Stored records =
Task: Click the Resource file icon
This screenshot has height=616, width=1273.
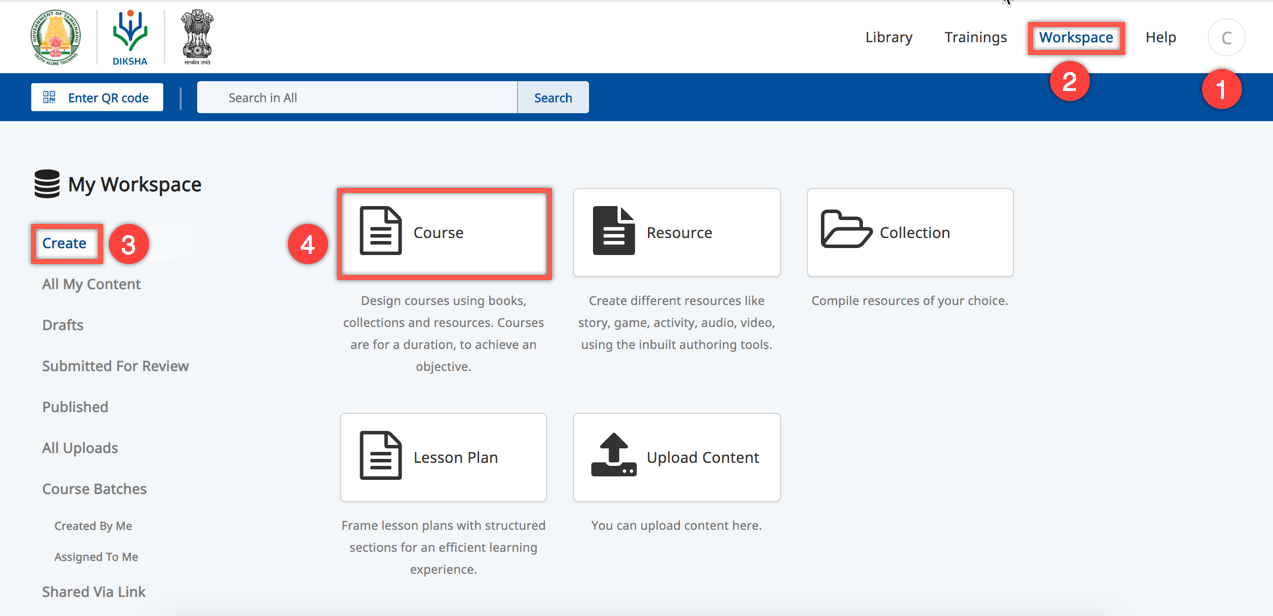Action: pyautogui.click(x=613, y=232)
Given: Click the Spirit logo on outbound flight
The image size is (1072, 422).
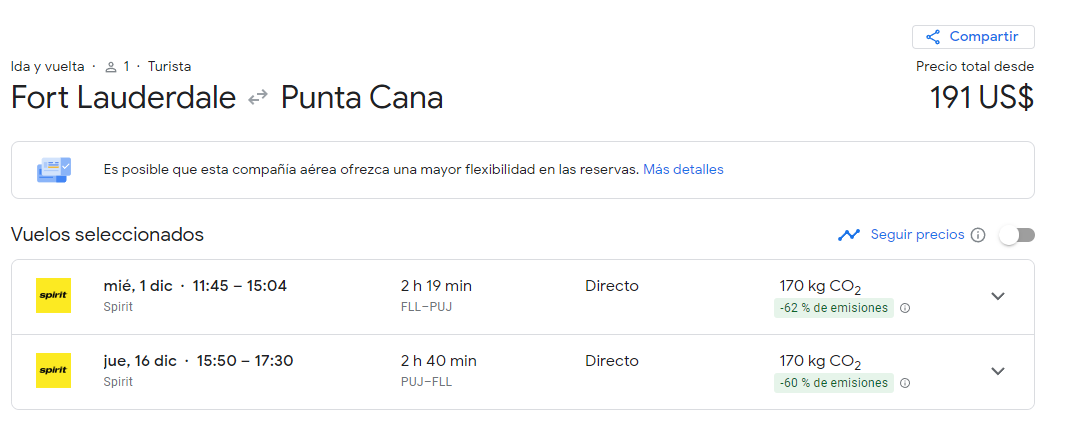Looking at the screenshot, I should tap(53, 296).
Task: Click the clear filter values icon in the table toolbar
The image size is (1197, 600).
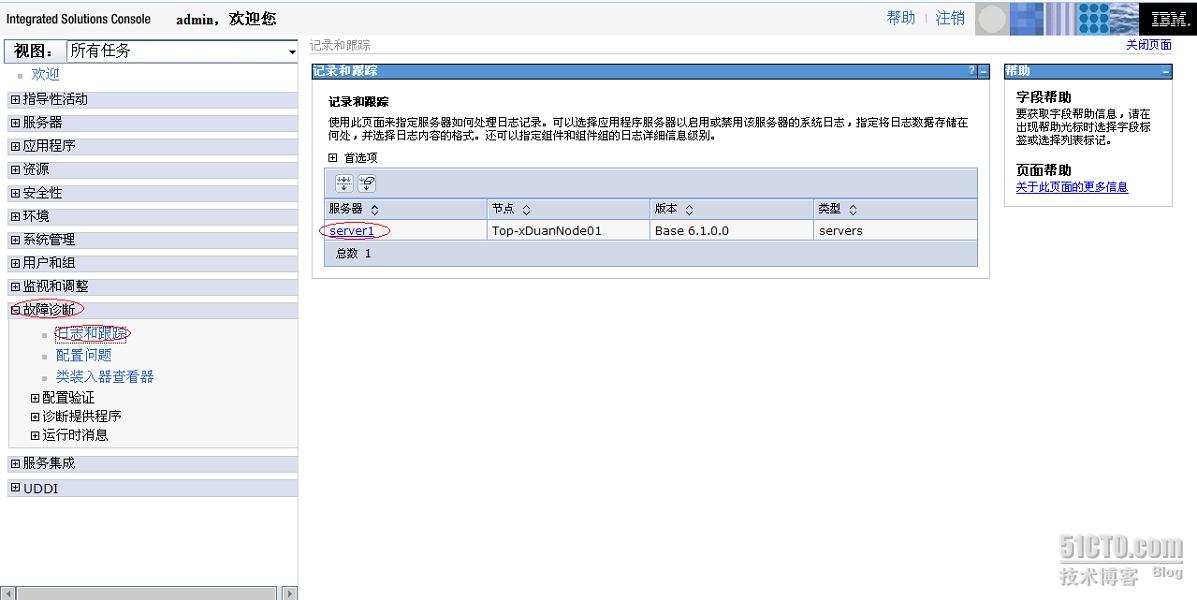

WORK REQUIRED = Could you please give the number of lines in the data above that contain the word "Task"? Only the number is needed.

EXERCISE OUTPUT = 2